● Exercise description
Transcribe the guide on creating a Tone of Voice in full, word for word.

● Selected extract
------------------------

Create your Tone of Voice in 3 steps

With a Tone of Voice, it’s not about what you say, but how you say it. An unequivocal Tone of Voice says something about the character of your business, it makes you recognisable and helps you stand out from the competition. Be a flamingo in a flock of pigeons. But where to start? And how can you ensure that everyone uses the same speaking or writing style? Follow our step-by-step plan towards a consistent Tone of Voice with a host of tips and tricks.

A Tone of Voice is a crucial aspect of the branding of your business. Let’s illustrate with an example. Below, you’ll find two sentences that mean exactly the same thing, but the wording is different:

  1. The purpose of the writings below is to communicate to you the relevance of a Tone of Voice.
  2. Let’s have a look at why a Tone of Voice is so crucial.

The voice (what you say) is the same, but the tone (how you say it) clearly isn’t. The ‘how of the what’ or the Tone of Voice is part of the identity of your business and creates recognisability and customer trust. Like the American author Maya Angelou once said: “People don't always remember what you say or even what you do, but they always remember how you made them feel." Words of wisdom!

The key question is: how do you determine your Tone of Voice? Let’s break this question down into three subquestions you should ask yourself:

  1. What is our brand identity?
  2. What is our target group?
  3. How do we want to come across?

Step 1: Determine your brand personality

To determine your message (voice) you should start from the core values of your business. What is the reason your organisation exists? What are your core values?

------------------------

● Source material
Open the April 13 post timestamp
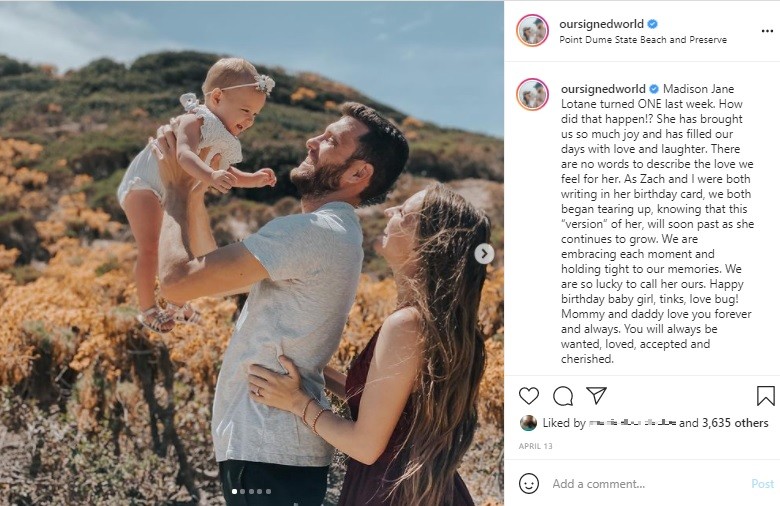This screenshot has width=780, height=506. [535, 446]

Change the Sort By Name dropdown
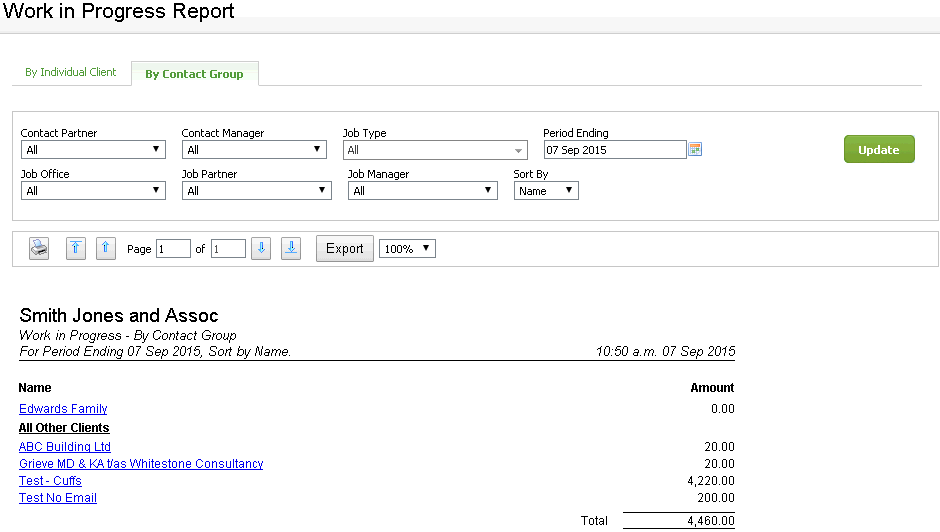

------------------------

● Result of the task
Create your Tone of Voice in 3 steps

With a Tone of Voice, it’s not about what you say, but how you say it. An unequivocal Tone of Voice says something about the character of your business, it makes you recognisable and helps you stand out from the competition. Be a flamingo in a flock of pigeons. But where to start? And how can you ensure that everyone uses the same speaking or writing style? Follow our step-by-step plan towards a consistent Tone of Voice with a host of tips and tricks.

A Tone of Voice is a crucial aspect of the branding of your business. Let’s illustrate with an example. Below, you’ll find two sentences that mean exactly the same thing, but the wording is different:

  1. The purpose of the writings below is to communicate to you the relevance of a Tone of Voice.
  2. Let’s have a look at why a Tone of Voice is so crucial.

The voice (what you say) is the same, but the tone (how you say it) clearly isn’t. The ‘how of the what’ or the Tone of Voice is part of the identity of your business and creates recognisability and customer trust. Like the American author Maya Angelou once said: “People don't always remember what you say or even what you do, but they always remember how you made them feel." Words of wisdom!

The key question is: how do you determine your Tone of Voice? Let’s break this question down into three subquestions you should ask yourself:

  1. What is our brand identity?
  2. What is our target group?
  3. How do we want to come across?

Step 1: Determine your brand personality

To determine your message (voice) you should start from the core values of your business. What is the reason your organisation exists? What are your core values?